Entries shown:

::::::::::

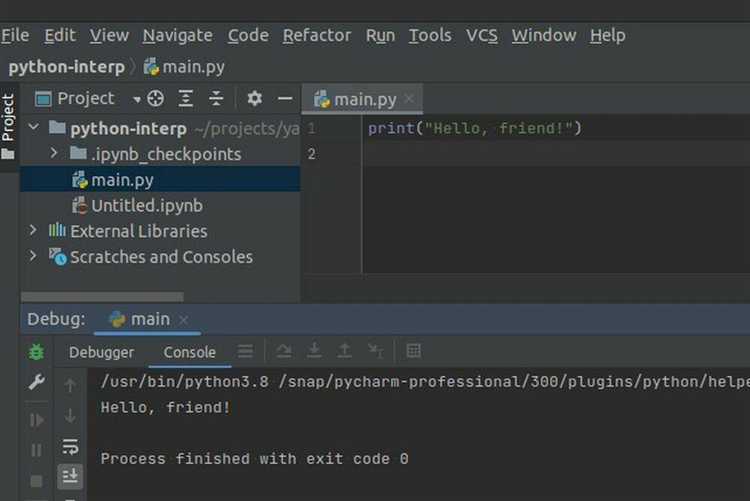Switch to the Debugger tab
The height and width of the screenshot is (501, 750).
101,352
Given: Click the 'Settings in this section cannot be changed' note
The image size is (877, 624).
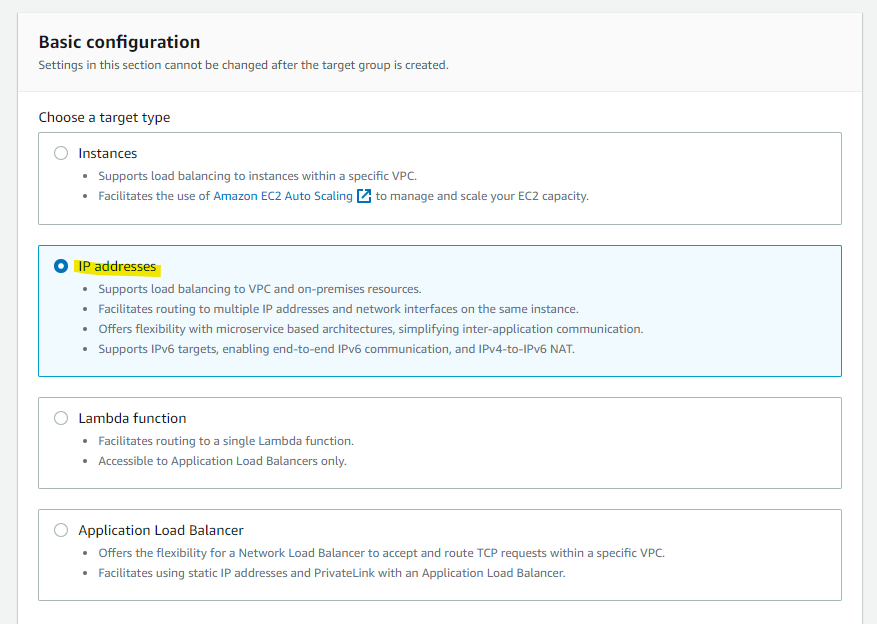Looking at the screenshot, I should [243, 65].
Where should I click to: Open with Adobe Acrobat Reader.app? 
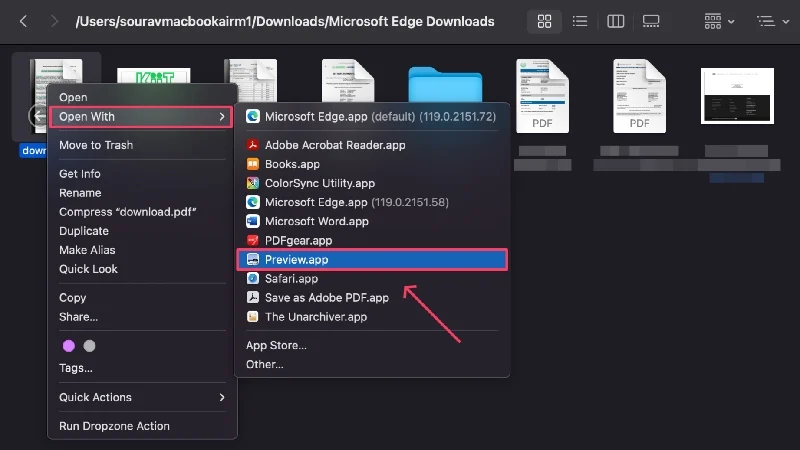point(334,145)
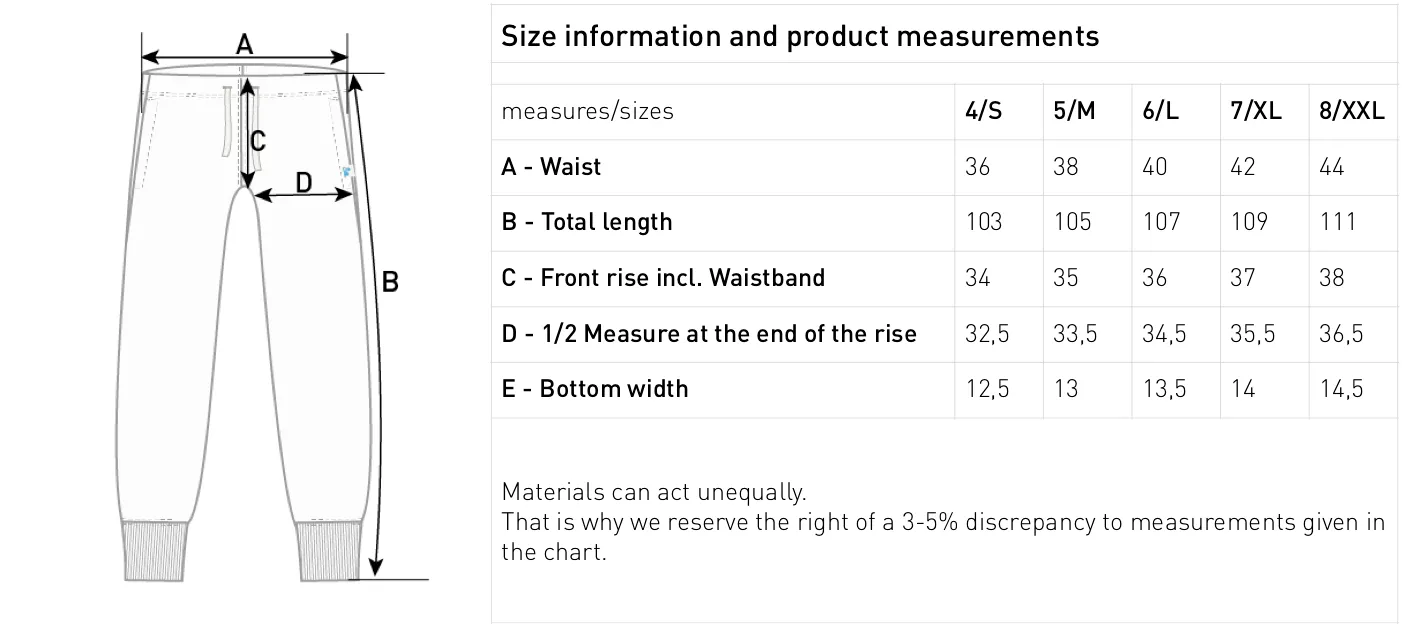Click the letter B total length label
Image resolution: width=1402 pixels, height=627 pixels.
point(391,282)
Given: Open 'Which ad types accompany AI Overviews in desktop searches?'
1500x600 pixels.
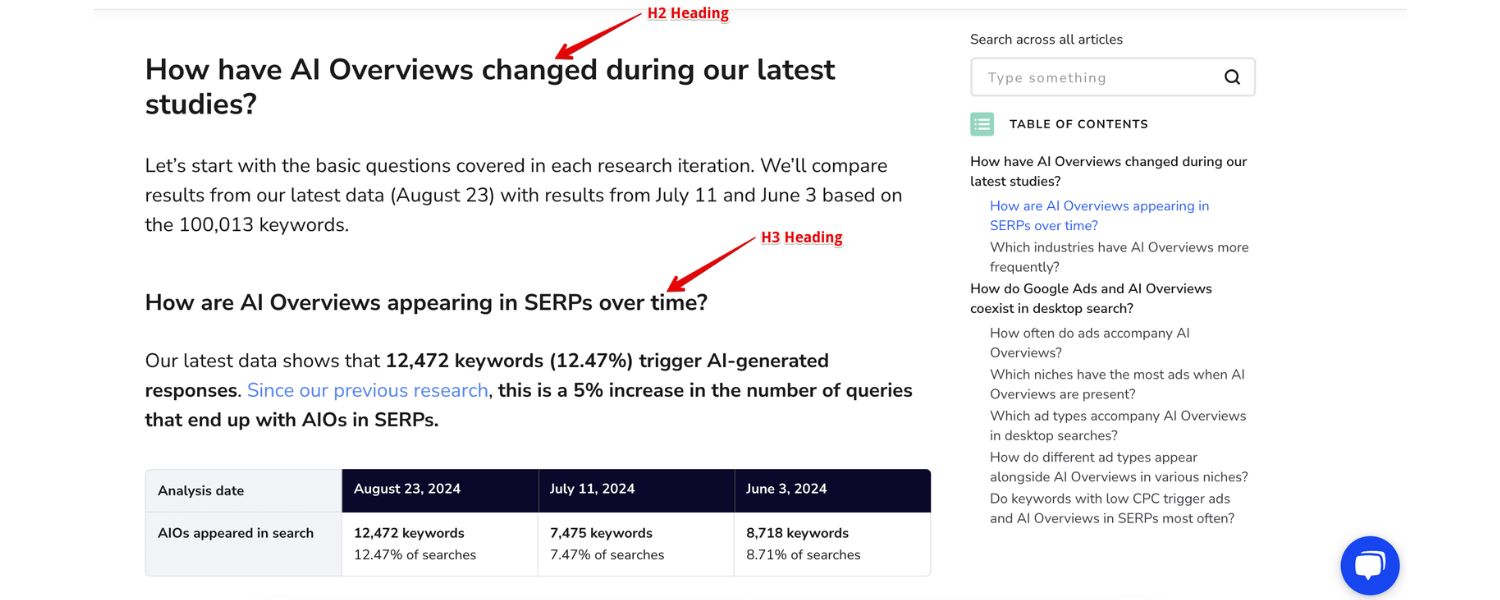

::::::::::

Exercise details:
Leave out the pictures, then reproduce exactly the run of lines from the one that contains "Given: Click the" to the final line of the listing above.

Task output:
Given: Click the 'Settings in this section cannot be changed' note
The image size is (877, 624).
Looking at the screenshot, I should [243, 65].
Where should I click to: Open with Adobe Acrobat Reader.app? 
point(334,145)
Click the letter B total length label
Image resolution: width=1402 pixels, height=627 pixels.
point(391,282)
Given: Open 'Which ad types accompany AI Overviews in desktop searches?'
1500x600 pixels.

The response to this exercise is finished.